Ça parle de quoi ?
Dans un bar de la ville, Kathy, jeune femme au tempérament bien trempé, croise Benny, qui vient d’intégrer la bande de motards des Vandals, et tombe aussitôt sous son charme. À l’image du pays tout entier, le gang, dirigé par l’énigmatique Johnny, évolue peu à peu... Alors que les motards accueillaient tous ceux qui avaient du mal à trouver leur place dans la société, les Vandals deviennent une bande de voyous sans vergogne. Benny devra alors choisir entre Kathy et sa loyauté envers le gang.
3 bonnes raisons de voir "The Bikeriders"
L'argument "c'est le nouveau film de Jeff Nichols" pourrait se suffire à lui-même. Car il s'agit de l'un des meilleurs réalisateurs américains, qui porte un regard pertinent sur son pays et son Histoire, avec une attention toute particulière sur les liens humains. Et nous étions sans nouvelles de lui, cinématographiquement parlant, depuis 2017 et la sortie de Loving.

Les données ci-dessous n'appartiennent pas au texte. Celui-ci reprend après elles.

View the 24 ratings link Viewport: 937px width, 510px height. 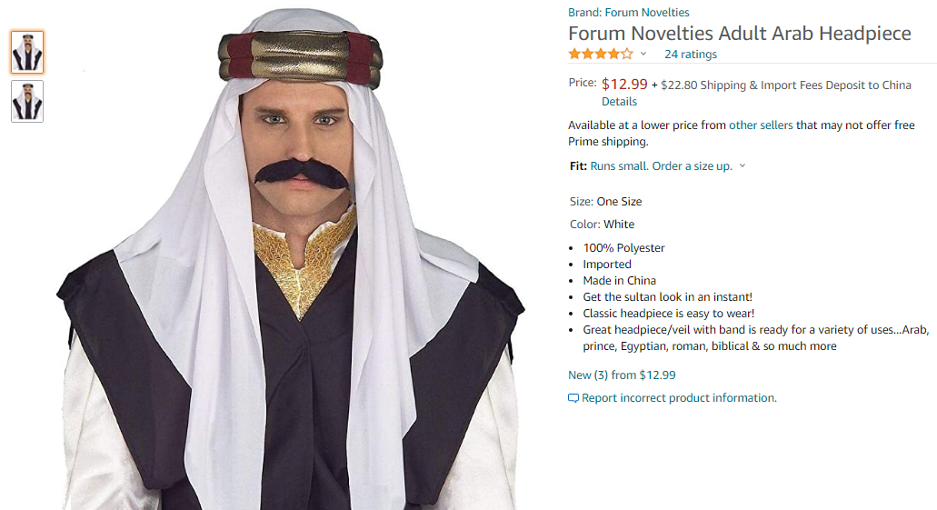click(691, 55)
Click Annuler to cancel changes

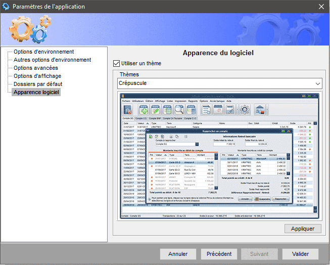[x=178, y=254]
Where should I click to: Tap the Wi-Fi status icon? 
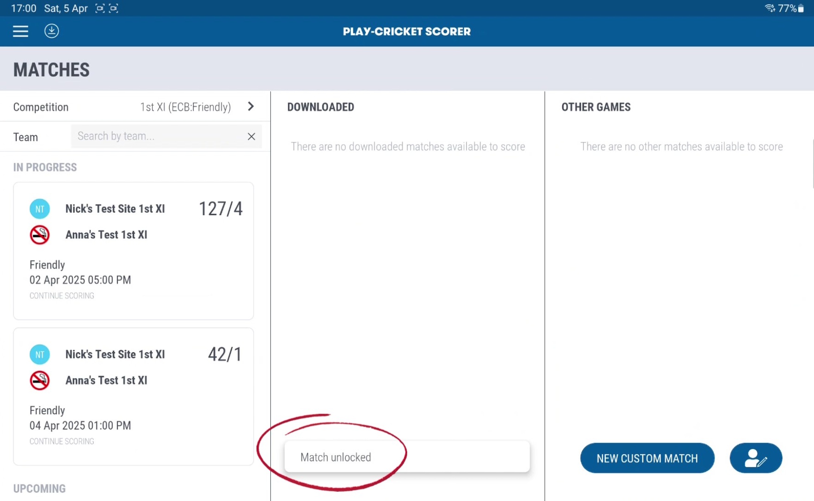click(770, 8)
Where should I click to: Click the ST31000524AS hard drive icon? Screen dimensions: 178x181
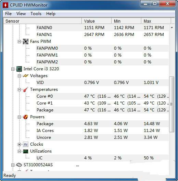19,165
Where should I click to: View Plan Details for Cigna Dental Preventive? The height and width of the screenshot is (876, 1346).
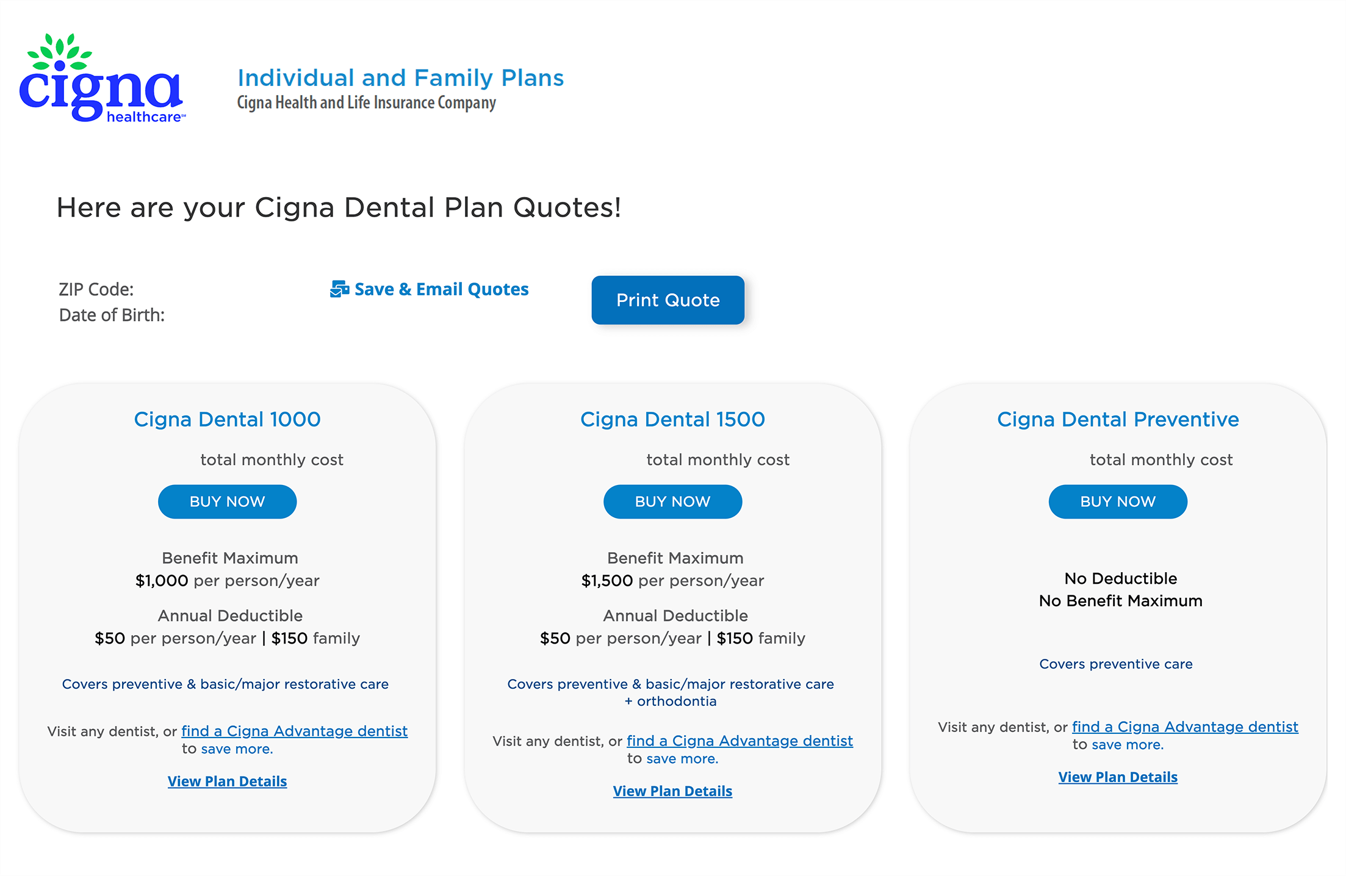point(1118,777)
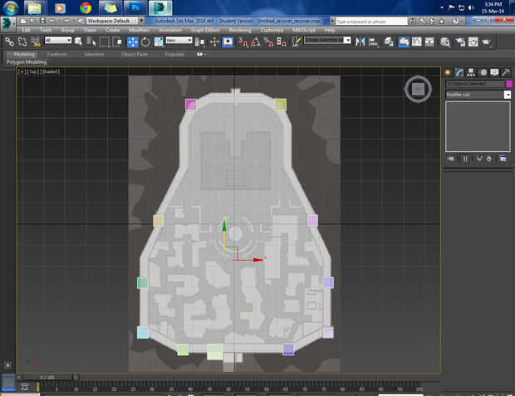Open the Hierarchy command panel tab
This screenshot has height=396, width=515.
[x=471, y=72]
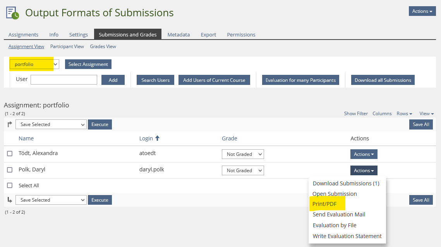
Task: Expand the grade dropdown for Tödt, Alexandra
Action: pyautogui.click(x=242, y=154)
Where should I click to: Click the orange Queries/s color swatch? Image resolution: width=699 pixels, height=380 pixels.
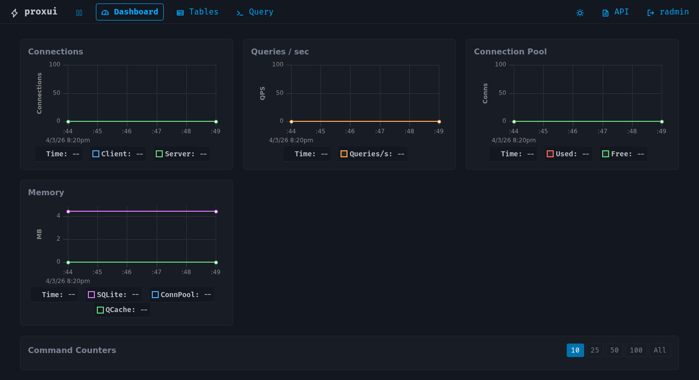coord(344,154)
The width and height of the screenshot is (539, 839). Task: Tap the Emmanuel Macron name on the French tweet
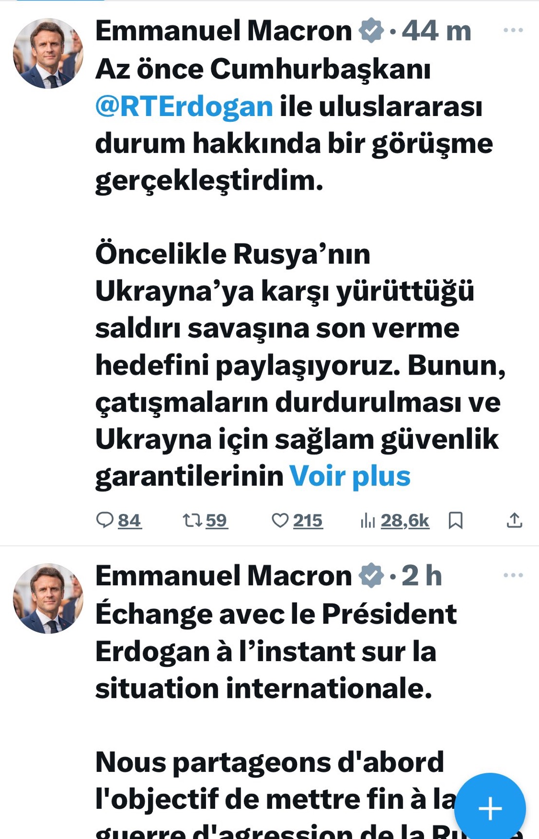point(223,576)
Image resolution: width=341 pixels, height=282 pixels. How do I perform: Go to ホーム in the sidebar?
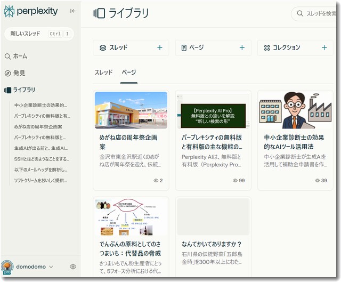pyautogui.click(x=20, y=56)
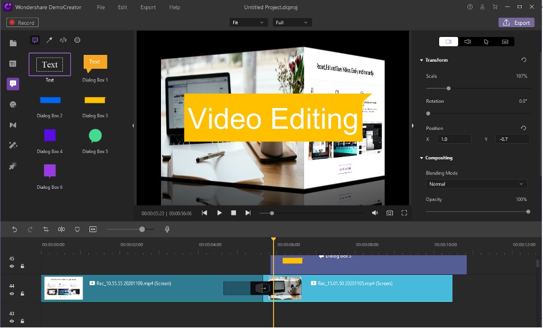543x328 pixels.
Task: Open the Fit zoom dropdown
Action: click(x=249, y=23)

Autant dire une éternité lorsque l'on parle d'un auteur aussi précieux, qu'il reste terre-à-terre (Mud, Loving) ou flirte de façon ou moins prononcée avec le fantastique (les visions de Take Shelter ou la science-fiction de Midnight Special). Si cela ne suffit pas à vous convaincre, voici trois autres arguments.
1 - D'après une histoire vraie... ou presque
Le gang de motards dont le film s'inspire a existé. Et il existe toujours, faisant office de principal rival des Hell's Angels, avec qui les affrontements sont désormais mortels, comme nous le précise Jeff Nichols lorsque nous parlons avec lui de son nouveau film à Paris. Un long métrage qui est issu d'un livre de photos intitulé "The Bikeriders" et signé Danny Lyon.

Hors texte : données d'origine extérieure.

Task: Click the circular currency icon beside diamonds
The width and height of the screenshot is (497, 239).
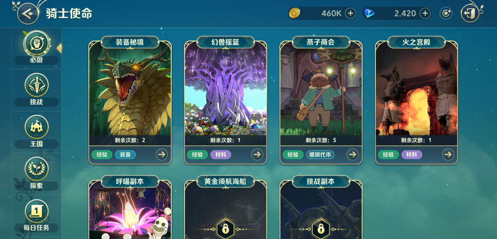Action: coord(445,13)
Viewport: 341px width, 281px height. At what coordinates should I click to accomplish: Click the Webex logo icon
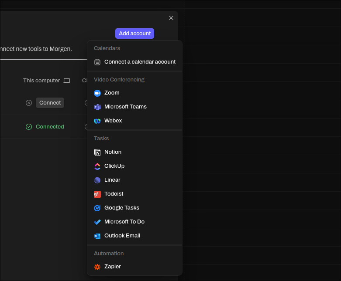[x=97, y=121]
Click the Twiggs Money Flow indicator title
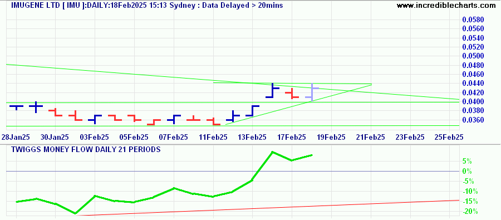 pyautogui.click(x=86, y=149)
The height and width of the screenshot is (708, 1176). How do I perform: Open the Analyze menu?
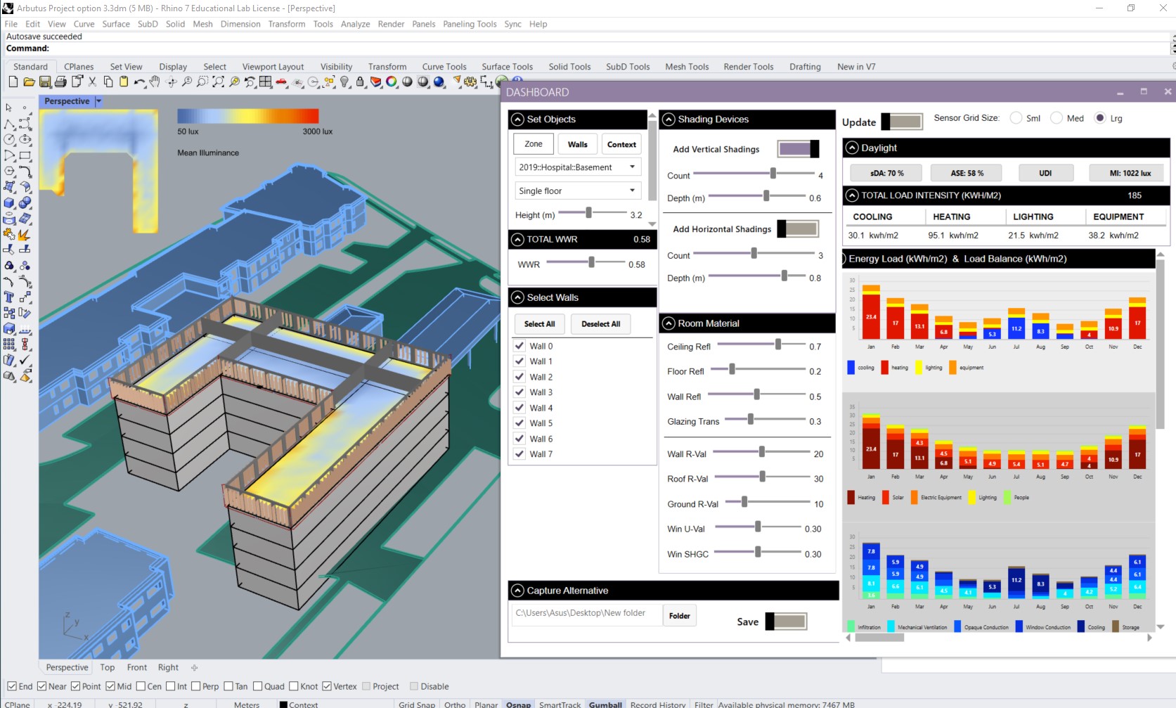[355, 24]
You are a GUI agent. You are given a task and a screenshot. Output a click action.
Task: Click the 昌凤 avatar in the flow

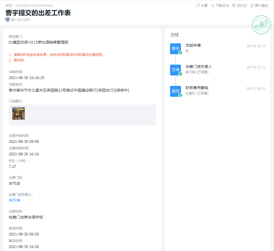pyautogui.click(x=175, y=91)
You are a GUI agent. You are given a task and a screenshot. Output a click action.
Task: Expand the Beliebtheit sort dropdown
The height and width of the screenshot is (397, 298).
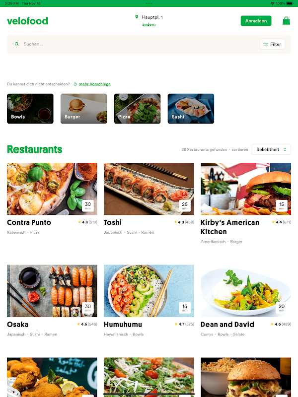(271, 149)
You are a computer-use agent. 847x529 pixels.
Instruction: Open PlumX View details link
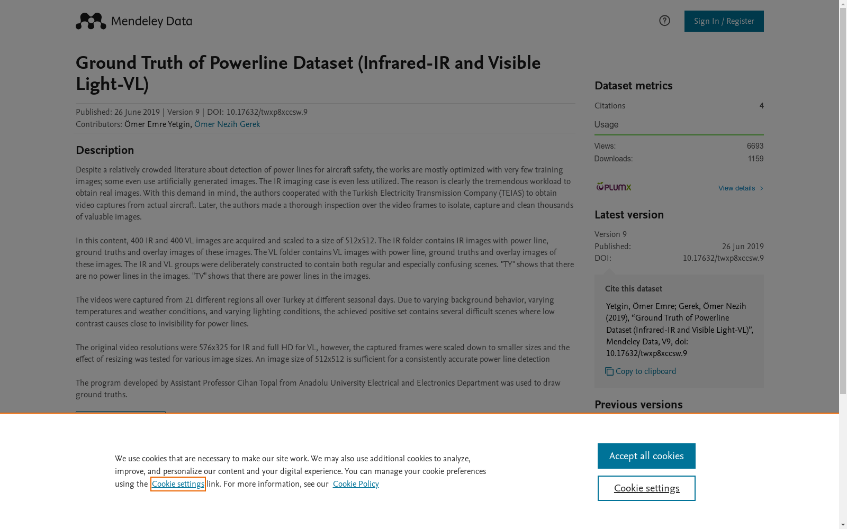click(x=736, y=188)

Si les personnages portent, pour la plupart d'entre eux, les mêmes noms que les modèles de l'auteur, l'histoire que raconte le long métrage n'est pas vraiment la leur. Car Jeff Nichols s'est appuyé sur ce matériau de base pour réaliser l'un de ses rêves : se pencher sur le destin d'un groupe de motards américains des années 60. Le temps d'un récit fictif dont les racines sont ancrées dans le réel.
Les photos montrent des détails sur l'apparence, le tenue vestimentaire et la manière dont ils construisent leur moto. Mais les interviews que Danny a réalisées, qui sont vraiment sans filtre, vous donnent la psychologie qui se cache derrière tous ces gens. C'était fascinant
"J'ai découvert le livre en 2003", nous dit le cinéaste. "Il s'agissait d'une édition augmentée, que Danny Lyon n'aimait pas tant que cela, comme je l'ai appris plus tard. Mais je préférais sa couverture. Et, heureusement, il contenait des photos en couleur là où la précédente version n'était qu'en noir et blanc. Il y avait aussi un second avant-propos écrit par ses soins, dans lequel un passage m'avait marqué."
"Il disait : 'Ce club n'existe plus. On nous appelle maintenant les Old Outlaws [Outlaws étant le nom du groupe, ndlr] et c'est la fin de l'âge d'or de la moto.' Cette idée m'est restée et a donné sa forme au film : le fait de raconter la trajectoire d'un club de motards au cours des années 60. Mais le contenu du livre de Danny était bien plus intéressant que cela. Il y avait vraiment tous les détails nécessaires pour dépeindre une sous-culture. Pas seulement les photos."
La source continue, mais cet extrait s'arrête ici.